#### [DESCRIPTION OF THE TASK]
Rewrite everything from the line containing "The width and" down to the end of the items, swapping "screenshot" for "image" and changing nothing else. Omit the pictures from your answer.

#### [MATERIAL SUPPLIED]

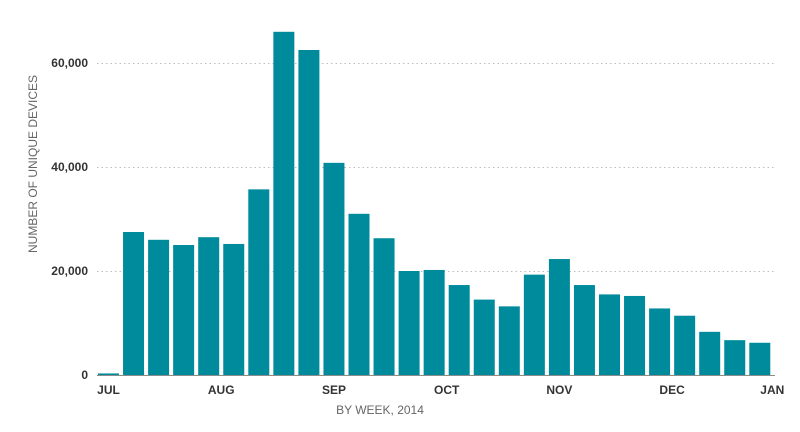  Describe the element at coordinates (334, 390) in the screenshot. I see `x-tick-label-sep: SEP` at that location.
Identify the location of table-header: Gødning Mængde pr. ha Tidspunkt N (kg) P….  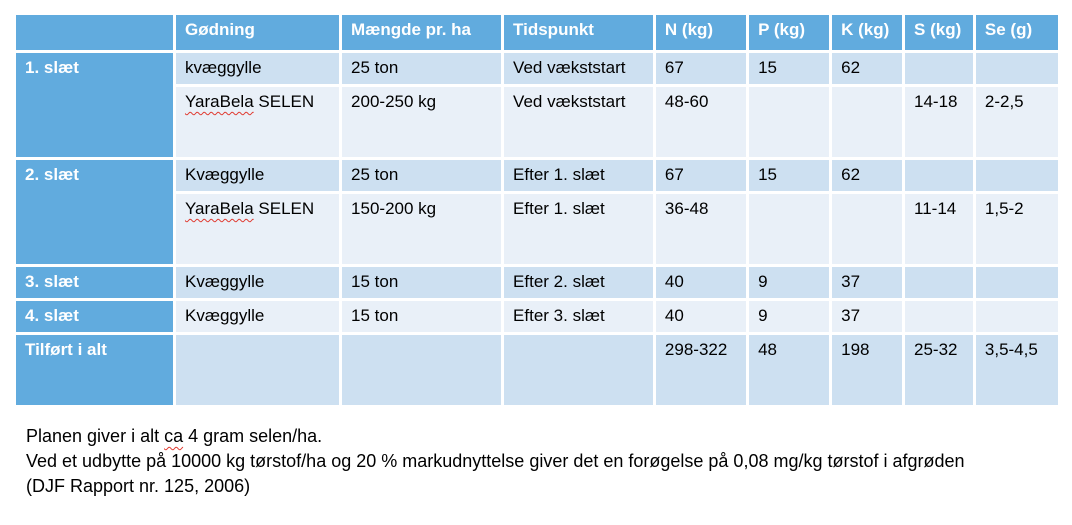
(538, 32).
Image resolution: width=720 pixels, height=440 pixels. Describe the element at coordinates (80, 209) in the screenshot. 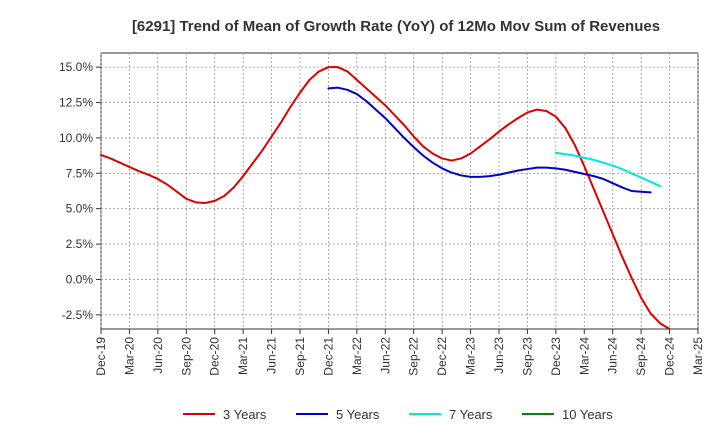

I see `y-tick-label: 5.0%` at that location.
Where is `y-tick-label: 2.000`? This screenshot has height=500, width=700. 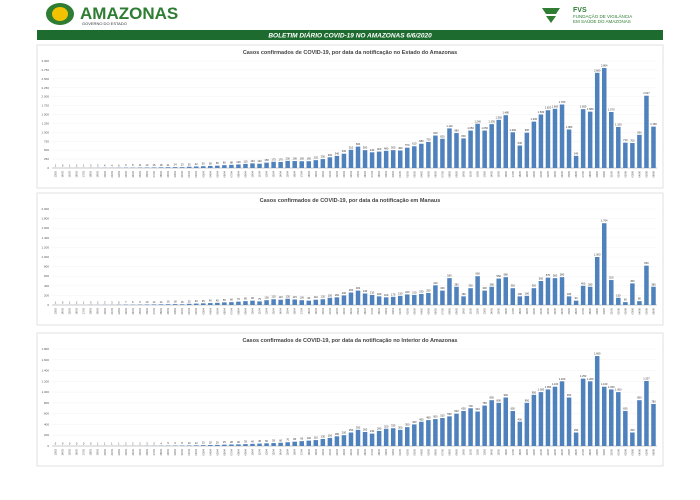
y-tick-label: 2.000 is located at coordinates (45, 97).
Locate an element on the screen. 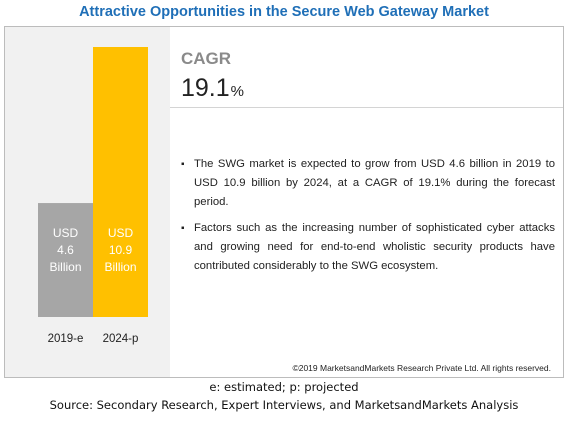 This screenshot has width=568, height=426. cagr-divider is located at coordinates (366, 108).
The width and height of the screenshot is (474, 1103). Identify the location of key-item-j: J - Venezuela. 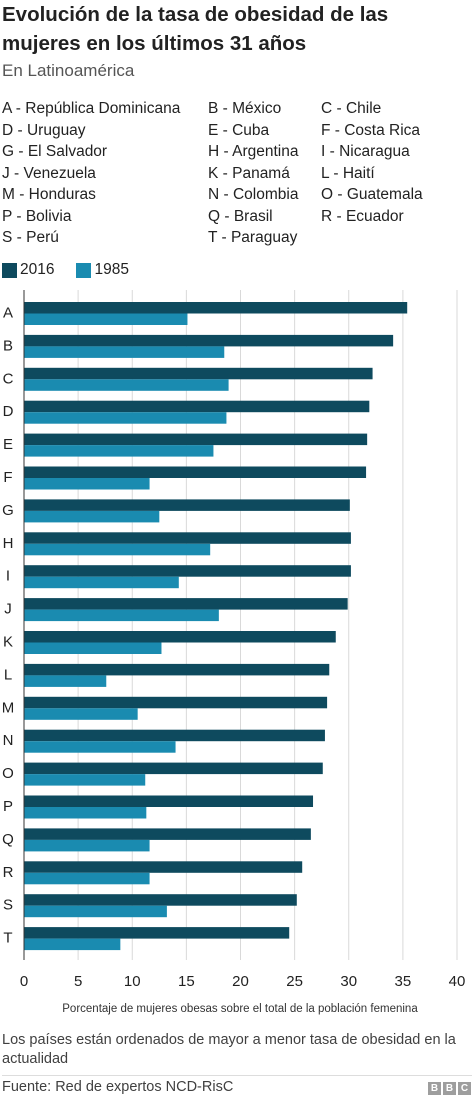
(49, 173).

#### [ANSWER BELOW]
The width and height of the image is (474, 1103). Identify the location of key-item-j: J - Venezuela. 
(49, 173).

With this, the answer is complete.